Jobs · Healthcare · New York

Care Manager I - HH

Community Healthcare Network · New York, NY · 3 wk ago
HealthcareFull-time

Position Summary

The role of Health Home Care Manager (HHCM), primary function is guiding chronically ill patients through the health care system by assisting with access issues, developing relationships with service providers, and tracking interventions and outcomes. The HHCM acts as the team leader, providing direct services to patients including the completion of needs assessments, development of patient focused care plans, periodic reassessments and overall comprehensive service coordination. The HHCM also functions as an advocate for clients within the agency and with external service providers. As a team leader, the HHCM is ultimately responsible for the overall provision and coordination of services to assigned patients. The HHCM works closely with the patient’s Care Team (Provider, medical assistant, nurse, behavioral health provider, social worker, etc.) to coordinate all aspects of care inclusive of appointments, referrals, adherence, specialty care, etc. The HHCM will act as a primary conduit for the transmission of information between providers and patients.

Duties And Responsibilities

  • Provides direct service to a caseload of approximately 60 patients.
  • Provides patient and family support by way of linkage to community resources.
  • Conducts and documents initial assessments of patients’ needs including medical, mental health, substance use and social determinants of health within 60 days of enrollment.
  • Provides crisis intervention and health education services as needed.
  • Develops individualized patient centered plan of care with documented input and approval from other providers and the patient in compliance with Health Home standards.
  • Collaborate with patient and care team to implement plan of care towards achieving goals.
  • Coordinates patient services with internal and external service providers through regular care conferencing.
  • Documents all patient related encounters and interventions in patient’s chart per established workflow.
  • Updates plan of care with outcomes of interventions per established workflow.
  • Affords assistance in coordinating care with pharmacies, managed care organizations (MCOs), hospital discharge planning and other members of patient’s care team.
  • Completes annual reassessment in accordance with Health Home and State guidelines.
  • Prepares for and facilitates team meetings to delegate plan of care tasks to care team members.
  • Maintains timely and effective communication with care team regarding all relevant matters pertaining to patient care.
  • Reviews providers’ schedules and individual patients’ charts, to assist the care team in coordination of care for current and future visits.
  • Uses registry and other care plan information to inform care team members of care plan implementation required for each patient.
  • Maintains monitoring of patient’s adherence to their medical appointments.
  • Responds to patient’s complaints and concerns according to CHN and Health Home policy guidelines.
  • Participates in Quality Assurance (QA) and Quality Initiative (QI) projects.
  • Develops knowledge and awareness of available community resources in order to assist patients in achieving plan of care goals and addressing social determinants of health.
  • Provides excellent customer service according to CHN guidelines.
  • Complies with Employee Health Services.
  • Maintains and keeps at all times ALL HIPPA, corporate compliance, and Health Home guidelines.

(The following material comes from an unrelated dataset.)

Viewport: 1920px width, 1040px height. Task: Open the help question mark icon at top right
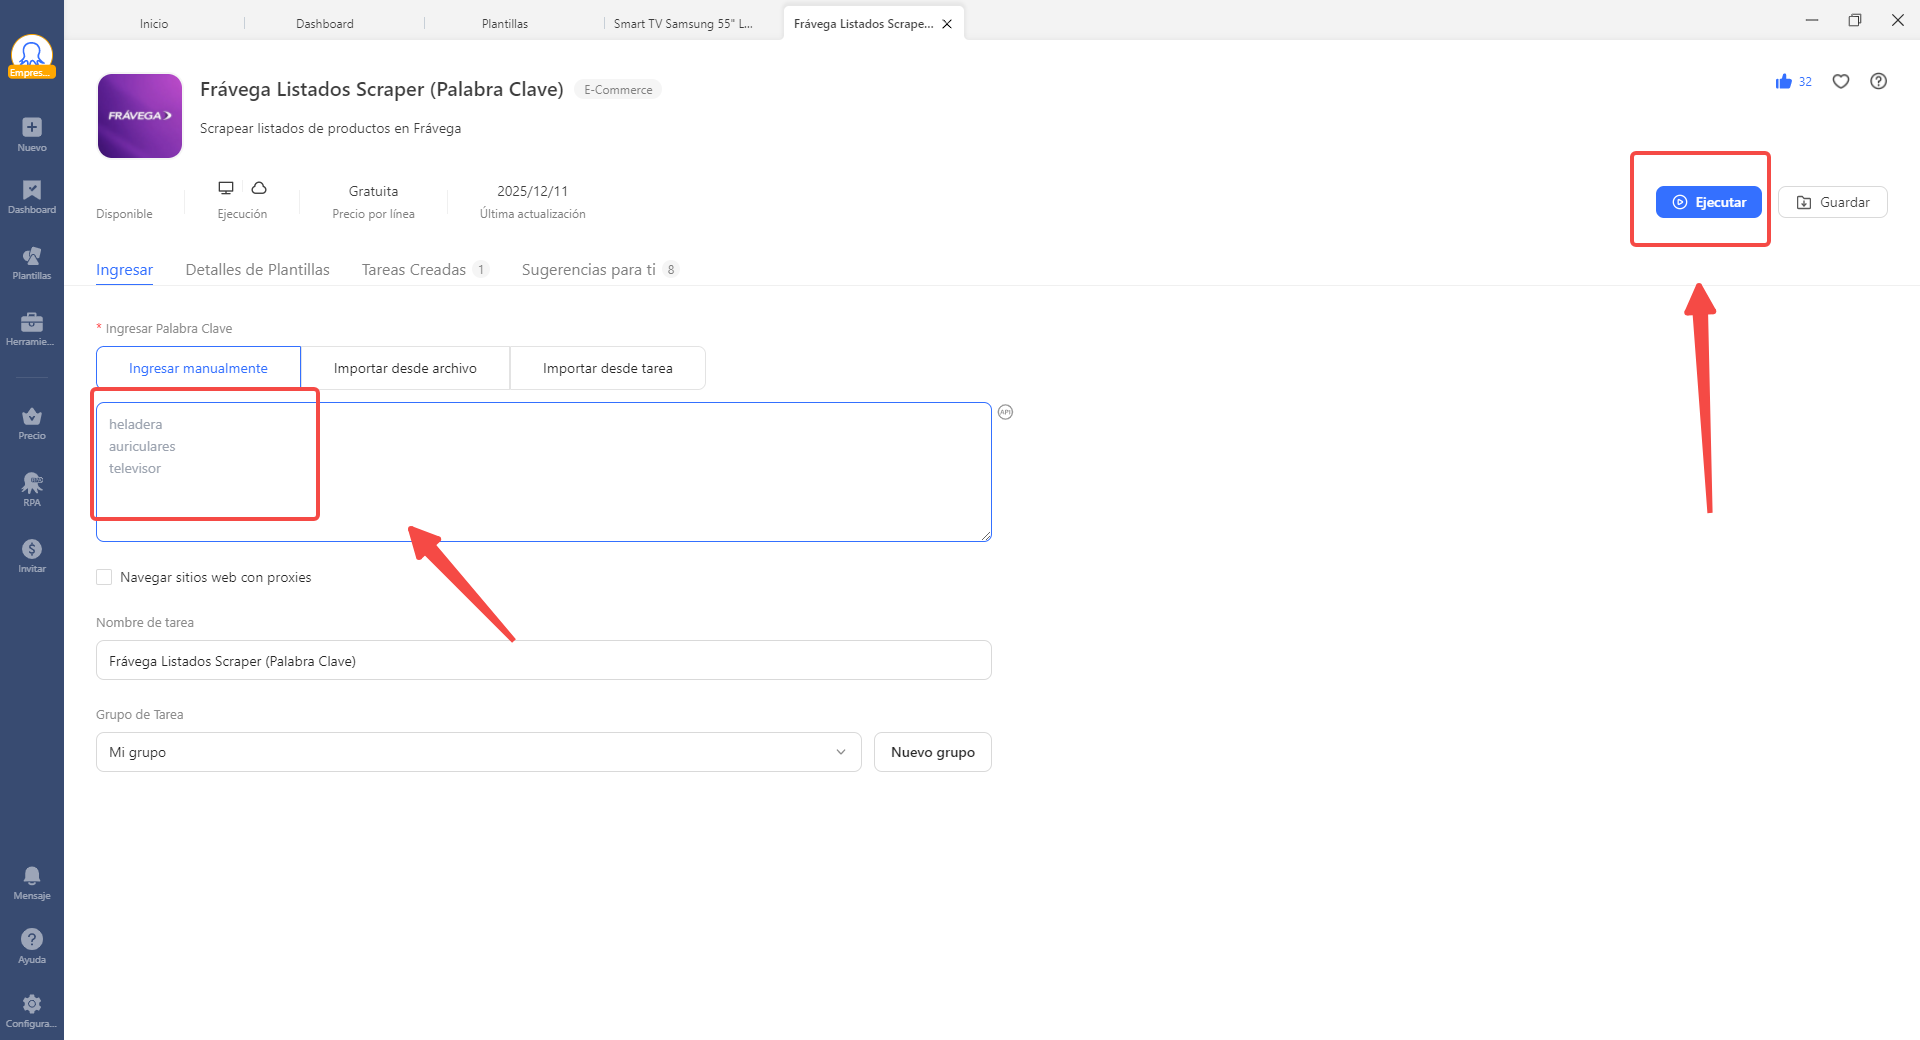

Knowledge, Skills And Abilities Required

  • Proficiency in verbal communication in English.
  • Demonstrated ability to work effectively in a team environment.
  • Demonstrated problem solving skills in a complex environment.
  • Demonstrated effective interpersonal relationship and customer service skills.
  • Good organizational and time management skills.
  • Good working knowledge of local social service resources or skills to acquire and use this knowledge and information expeditiously.
  • Ability to work effectively with people from diverse cultures and diverse socioeconomic situations.
  • Basic level of skill with Microsoft Word, Excel and ability to use other computer programs and applications (EMRs, etc) in ways that facilitate disease/care coordination management.

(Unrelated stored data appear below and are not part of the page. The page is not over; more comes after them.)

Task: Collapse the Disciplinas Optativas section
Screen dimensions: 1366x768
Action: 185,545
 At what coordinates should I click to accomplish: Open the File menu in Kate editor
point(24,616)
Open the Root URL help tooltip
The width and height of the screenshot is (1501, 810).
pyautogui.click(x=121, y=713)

Physical Demands/Working Conditions

  • Ability to stand, walk or sit for an extended period of time.
  • Ability to hear within normal range.
  • Ability to see within normal range.
  • Excellent verbal and written communications skills.
  • Ability to deal with agitated patients and staff.
  • Extended periods of time at a computer.
  • Finger and hand dexterity to manipulate objects.
  • Extensive travel on public transportation (only bus & train) to and from sites.
  • Noise level is moderate.
  • Possible exposure to inclement weather when conducting field work.
  • Possible exposure to patients with infectious diseases.
  • Ability to communicate easily and display a cordial manner towards individuals from a variety of socio-economic, cultural and religious background.